■ Material provided
::::::::::

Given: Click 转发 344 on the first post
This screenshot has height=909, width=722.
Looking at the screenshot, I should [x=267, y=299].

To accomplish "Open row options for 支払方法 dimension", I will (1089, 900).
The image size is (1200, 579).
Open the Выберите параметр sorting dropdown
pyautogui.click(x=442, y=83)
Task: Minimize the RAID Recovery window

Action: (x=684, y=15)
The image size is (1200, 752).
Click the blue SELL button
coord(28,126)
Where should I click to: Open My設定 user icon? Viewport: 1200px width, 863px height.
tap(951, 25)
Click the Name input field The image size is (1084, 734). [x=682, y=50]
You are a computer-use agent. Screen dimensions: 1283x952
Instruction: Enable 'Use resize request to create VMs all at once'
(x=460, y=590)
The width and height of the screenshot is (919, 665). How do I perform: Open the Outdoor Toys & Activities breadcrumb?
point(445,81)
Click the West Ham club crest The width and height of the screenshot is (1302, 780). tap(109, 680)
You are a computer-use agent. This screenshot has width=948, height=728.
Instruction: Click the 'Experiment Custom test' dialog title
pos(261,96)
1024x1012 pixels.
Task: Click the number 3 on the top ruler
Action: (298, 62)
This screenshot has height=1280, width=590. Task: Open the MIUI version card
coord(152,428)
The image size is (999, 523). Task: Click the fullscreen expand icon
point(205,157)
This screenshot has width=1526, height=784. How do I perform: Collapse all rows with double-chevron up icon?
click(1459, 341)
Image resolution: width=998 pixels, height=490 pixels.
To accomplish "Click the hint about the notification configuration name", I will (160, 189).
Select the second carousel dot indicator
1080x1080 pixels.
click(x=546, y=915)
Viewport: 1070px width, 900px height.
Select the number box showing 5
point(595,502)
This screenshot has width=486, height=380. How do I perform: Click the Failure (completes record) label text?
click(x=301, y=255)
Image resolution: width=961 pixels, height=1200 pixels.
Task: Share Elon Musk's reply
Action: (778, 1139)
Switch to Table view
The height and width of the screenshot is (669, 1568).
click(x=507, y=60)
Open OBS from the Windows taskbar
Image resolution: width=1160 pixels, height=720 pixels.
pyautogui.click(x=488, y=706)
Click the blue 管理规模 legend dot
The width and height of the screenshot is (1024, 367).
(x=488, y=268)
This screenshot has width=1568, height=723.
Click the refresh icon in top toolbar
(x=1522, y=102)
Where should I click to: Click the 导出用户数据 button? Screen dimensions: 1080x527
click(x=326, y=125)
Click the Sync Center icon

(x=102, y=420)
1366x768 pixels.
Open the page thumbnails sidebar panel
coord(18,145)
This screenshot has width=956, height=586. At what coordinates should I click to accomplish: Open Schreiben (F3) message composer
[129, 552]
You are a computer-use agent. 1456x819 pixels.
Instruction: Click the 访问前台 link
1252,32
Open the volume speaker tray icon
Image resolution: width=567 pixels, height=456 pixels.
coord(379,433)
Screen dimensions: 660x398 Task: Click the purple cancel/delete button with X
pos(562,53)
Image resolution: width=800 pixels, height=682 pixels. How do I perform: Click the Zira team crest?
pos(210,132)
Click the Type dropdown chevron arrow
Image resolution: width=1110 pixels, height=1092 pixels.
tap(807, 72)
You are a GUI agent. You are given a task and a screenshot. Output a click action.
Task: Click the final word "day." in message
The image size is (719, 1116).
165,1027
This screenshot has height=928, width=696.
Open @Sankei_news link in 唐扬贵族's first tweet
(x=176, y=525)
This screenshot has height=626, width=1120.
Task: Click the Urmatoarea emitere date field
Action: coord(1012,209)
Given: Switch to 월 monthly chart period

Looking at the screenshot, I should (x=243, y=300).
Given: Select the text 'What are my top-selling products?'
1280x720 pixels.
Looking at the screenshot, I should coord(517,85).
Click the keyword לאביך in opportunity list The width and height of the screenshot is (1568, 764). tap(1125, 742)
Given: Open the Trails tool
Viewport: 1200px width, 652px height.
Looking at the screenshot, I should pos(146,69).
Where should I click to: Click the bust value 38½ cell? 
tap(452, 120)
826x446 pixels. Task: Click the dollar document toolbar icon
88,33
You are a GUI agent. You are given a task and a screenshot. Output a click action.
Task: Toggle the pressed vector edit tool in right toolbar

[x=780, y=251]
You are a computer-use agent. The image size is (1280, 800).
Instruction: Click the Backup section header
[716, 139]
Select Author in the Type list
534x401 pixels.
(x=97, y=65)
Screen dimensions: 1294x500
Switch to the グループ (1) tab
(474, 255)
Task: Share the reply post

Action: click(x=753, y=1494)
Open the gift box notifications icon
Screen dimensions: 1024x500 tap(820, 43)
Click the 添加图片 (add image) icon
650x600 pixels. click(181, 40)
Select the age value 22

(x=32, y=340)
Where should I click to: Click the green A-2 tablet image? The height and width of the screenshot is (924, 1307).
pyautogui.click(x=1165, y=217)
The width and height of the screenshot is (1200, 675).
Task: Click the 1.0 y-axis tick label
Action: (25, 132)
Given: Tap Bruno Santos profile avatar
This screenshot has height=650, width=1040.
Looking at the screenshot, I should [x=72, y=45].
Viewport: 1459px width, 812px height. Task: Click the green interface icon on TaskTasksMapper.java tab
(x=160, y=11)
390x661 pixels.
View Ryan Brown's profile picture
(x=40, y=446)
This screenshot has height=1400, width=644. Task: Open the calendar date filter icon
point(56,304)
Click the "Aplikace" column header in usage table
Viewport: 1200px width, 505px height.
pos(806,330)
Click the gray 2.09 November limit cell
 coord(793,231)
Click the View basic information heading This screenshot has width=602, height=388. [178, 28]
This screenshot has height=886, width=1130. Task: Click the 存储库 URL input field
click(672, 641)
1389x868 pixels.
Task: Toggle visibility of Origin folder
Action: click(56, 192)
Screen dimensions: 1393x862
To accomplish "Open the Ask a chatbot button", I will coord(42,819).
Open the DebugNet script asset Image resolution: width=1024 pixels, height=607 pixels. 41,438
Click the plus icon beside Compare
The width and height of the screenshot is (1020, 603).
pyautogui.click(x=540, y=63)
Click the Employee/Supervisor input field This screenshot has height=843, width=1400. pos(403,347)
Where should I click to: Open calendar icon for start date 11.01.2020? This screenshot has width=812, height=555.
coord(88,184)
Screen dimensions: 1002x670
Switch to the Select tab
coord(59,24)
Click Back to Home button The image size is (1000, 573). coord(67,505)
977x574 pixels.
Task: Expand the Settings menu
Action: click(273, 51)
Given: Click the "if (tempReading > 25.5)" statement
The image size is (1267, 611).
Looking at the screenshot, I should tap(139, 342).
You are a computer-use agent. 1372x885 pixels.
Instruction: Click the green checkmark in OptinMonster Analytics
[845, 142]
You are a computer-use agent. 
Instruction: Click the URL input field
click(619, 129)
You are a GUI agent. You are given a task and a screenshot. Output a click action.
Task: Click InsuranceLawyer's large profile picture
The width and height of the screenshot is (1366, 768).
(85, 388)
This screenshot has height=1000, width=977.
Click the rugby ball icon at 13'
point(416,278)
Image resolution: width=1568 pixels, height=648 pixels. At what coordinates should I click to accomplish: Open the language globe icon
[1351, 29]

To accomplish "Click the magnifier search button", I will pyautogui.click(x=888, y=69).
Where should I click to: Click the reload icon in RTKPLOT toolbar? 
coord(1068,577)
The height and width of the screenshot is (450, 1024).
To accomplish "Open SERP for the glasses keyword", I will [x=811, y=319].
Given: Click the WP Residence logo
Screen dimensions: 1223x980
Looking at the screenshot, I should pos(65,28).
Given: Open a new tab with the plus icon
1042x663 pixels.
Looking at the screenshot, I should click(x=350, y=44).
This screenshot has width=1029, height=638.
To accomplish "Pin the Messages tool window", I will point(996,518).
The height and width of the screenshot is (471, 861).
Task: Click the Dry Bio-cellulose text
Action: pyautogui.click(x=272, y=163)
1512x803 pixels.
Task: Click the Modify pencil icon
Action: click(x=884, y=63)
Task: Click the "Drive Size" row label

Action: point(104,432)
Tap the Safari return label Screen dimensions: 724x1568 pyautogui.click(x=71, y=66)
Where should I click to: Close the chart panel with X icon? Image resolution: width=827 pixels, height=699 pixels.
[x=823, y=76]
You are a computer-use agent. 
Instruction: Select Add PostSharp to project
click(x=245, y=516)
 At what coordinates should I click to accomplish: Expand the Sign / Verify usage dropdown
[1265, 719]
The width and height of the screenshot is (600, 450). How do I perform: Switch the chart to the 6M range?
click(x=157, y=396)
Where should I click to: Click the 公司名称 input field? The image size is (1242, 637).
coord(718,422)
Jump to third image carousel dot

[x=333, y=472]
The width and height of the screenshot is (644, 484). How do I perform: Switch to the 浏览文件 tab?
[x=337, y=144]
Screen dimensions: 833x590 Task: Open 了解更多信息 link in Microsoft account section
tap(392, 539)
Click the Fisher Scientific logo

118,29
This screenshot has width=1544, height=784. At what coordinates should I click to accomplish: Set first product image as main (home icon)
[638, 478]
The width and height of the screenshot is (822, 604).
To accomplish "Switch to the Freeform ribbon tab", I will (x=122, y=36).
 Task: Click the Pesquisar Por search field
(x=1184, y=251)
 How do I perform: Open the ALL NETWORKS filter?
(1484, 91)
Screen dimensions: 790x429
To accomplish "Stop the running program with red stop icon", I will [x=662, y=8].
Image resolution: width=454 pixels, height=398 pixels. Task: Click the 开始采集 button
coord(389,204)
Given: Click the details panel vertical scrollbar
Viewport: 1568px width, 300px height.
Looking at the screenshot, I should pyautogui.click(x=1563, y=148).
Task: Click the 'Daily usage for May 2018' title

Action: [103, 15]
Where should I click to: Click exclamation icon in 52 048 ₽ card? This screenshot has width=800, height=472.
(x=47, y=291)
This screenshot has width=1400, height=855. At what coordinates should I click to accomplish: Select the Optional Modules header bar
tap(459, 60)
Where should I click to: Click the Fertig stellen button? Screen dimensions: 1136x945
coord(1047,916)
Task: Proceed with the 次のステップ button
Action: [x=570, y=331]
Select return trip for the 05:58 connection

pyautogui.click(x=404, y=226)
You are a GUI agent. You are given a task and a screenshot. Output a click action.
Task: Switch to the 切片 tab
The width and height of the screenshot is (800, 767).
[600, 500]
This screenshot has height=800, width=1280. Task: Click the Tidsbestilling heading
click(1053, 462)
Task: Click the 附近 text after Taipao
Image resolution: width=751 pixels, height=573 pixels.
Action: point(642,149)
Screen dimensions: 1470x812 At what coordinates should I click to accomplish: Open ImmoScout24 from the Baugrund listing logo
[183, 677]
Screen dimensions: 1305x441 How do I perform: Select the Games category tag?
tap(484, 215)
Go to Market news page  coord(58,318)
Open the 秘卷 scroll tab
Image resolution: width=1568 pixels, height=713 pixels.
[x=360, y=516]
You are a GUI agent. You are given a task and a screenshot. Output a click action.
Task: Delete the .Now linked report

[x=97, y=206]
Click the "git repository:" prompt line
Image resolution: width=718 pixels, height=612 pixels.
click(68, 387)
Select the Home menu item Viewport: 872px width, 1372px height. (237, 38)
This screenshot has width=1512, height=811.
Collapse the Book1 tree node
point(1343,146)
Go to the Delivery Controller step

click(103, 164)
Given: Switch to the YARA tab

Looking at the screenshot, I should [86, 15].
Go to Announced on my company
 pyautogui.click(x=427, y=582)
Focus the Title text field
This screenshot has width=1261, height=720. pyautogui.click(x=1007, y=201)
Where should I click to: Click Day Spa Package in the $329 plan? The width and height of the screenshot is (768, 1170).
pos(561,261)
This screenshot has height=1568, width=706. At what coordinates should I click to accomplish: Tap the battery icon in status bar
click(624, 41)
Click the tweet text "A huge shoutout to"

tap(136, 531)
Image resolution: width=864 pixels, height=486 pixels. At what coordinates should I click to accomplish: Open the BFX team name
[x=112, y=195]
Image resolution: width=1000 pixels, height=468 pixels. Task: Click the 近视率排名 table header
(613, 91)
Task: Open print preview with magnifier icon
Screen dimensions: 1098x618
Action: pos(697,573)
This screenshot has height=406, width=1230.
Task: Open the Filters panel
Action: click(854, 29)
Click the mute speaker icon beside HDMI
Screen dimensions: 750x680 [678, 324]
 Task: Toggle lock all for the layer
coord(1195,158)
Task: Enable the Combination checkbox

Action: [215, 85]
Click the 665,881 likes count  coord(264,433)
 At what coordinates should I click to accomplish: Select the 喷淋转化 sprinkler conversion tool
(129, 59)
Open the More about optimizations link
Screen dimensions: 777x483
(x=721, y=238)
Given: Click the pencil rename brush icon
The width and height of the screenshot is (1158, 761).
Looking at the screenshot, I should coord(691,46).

::::::::::

■ What needs to be done
Nothing but a number is asked for: how many lines of the records contain the word "magnifier"?

■ Reply
2